Sasha is known for her role in The Interestings (2016), directed by Mike Newell, and has recently appeared in Netflix’s The OA. Alongside this, she has modelled for the likes of Mansur Gavriel and Hermès, as well as having her photography featured on the Huffington Post and Refinery29. In this photo-story, she unites with tour-de-force Daria Kobayashi Ritch, the stunning photographer whose portraits capture her subjects in enchantingly intimate situations. There is a sense of closeness and friendship, and this series is no exception. Here we observe Sasha Frolova staring straight into the camera lens, challenging us with a gaze that is both commanding and vulnerable. Her movement embodies the feel of the clothes, a sense of youth, excitement and freedom. We interviewed Sasha so we could get to know her further. 
Firstly, could you please briefly introduce yourself?
Hello! I’m Sasha. I’m not very good at introducing myself in a way that is self-promotional. My instinct just now is to tell you about all the fruit trees I’ve been picking in Tacoma lately (a very exciting endeavour for a native New Yorker). For the sake of your interview, I am an actress, photographer and model.
What are your daily inspirations?
I take inspiration from life and social psychology, trying to piece together flash judgments and stereotypes and using that to navigate the thought process of a viewer’s response. Most of my shoots are a way of expressing an aspect of my own identity, a thought or frustration, through an aesthetic vehicle. Like a political comedian who uses comedy, an image is a less accusatory medium of discussion than pure conversation; it allows for a message to be reminded and assessed from the viewer’s own perspective, without imposition.
You are a photographer, but you also model. Do you think that being in front of the lens has influenced how you are as a photographer? If so, how?
Absolutely. I think photography, acting and modelling perpetually inform one another. Collectively, I’ve developed a comfort with documentation – I trust that my job is to execute a certain vision, no matter what role I fulfil on set. But simultaneously, I also feel more comfortable as a collaborator, where I’m asked if there is something I’d like to try.
Similarly, do you think that your involvement in cinema/film pushes you to create a narrative within your photo series? How important is storytelling to you?
I think acting came naturally to me because I have a cinematic brain. I am always plotting activities and adventures and attempting to catch experiences like a butterfly. To me, if an image is purely aesthetic, it’s not interesting. There is already too much content in the world for that.
As a model, have you started to notice a change with how photographers represent the female body?
I think that in my lifetime there has been a shift towards representing – or at least a desire to represent – females through health and inclusivity. Within that, however, to show femininity with ‘political correctness’ has become sensationalised and a trend, partially motivated by inauthentic reasons. However, the drive is significant, and I know I reap the benefits.

________________________

WRITTEN EXERCISE 1 ▸ According to the interview, who directed The Interestings?

PROVIDED RECORDS ▸

________________________

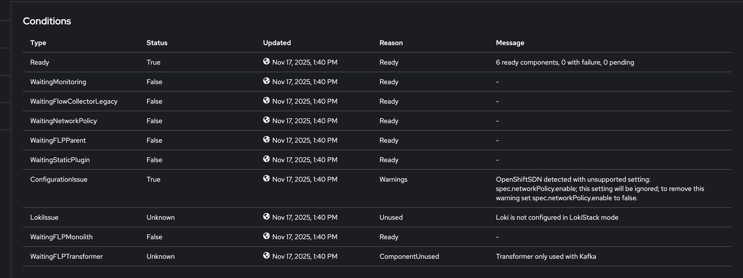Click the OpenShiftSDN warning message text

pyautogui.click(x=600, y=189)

________________________

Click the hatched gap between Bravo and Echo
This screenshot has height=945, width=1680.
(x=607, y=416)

________________________

WRITTEN EXERCISE 2 ▸ In the records, reproduce the lines from the one holding "Click the OpenShiftSDN warning message text" through the one holding "pyautogui.click(x=600, y=189)", both included, and omit the pictures.

EXERCISE OUTPUT 1 ▸ Mike Newell

EXERCISE OUTPUT 2 ▸
Click the OpenShiftSDN warning message text

pyautogui.click(x=600, y=189)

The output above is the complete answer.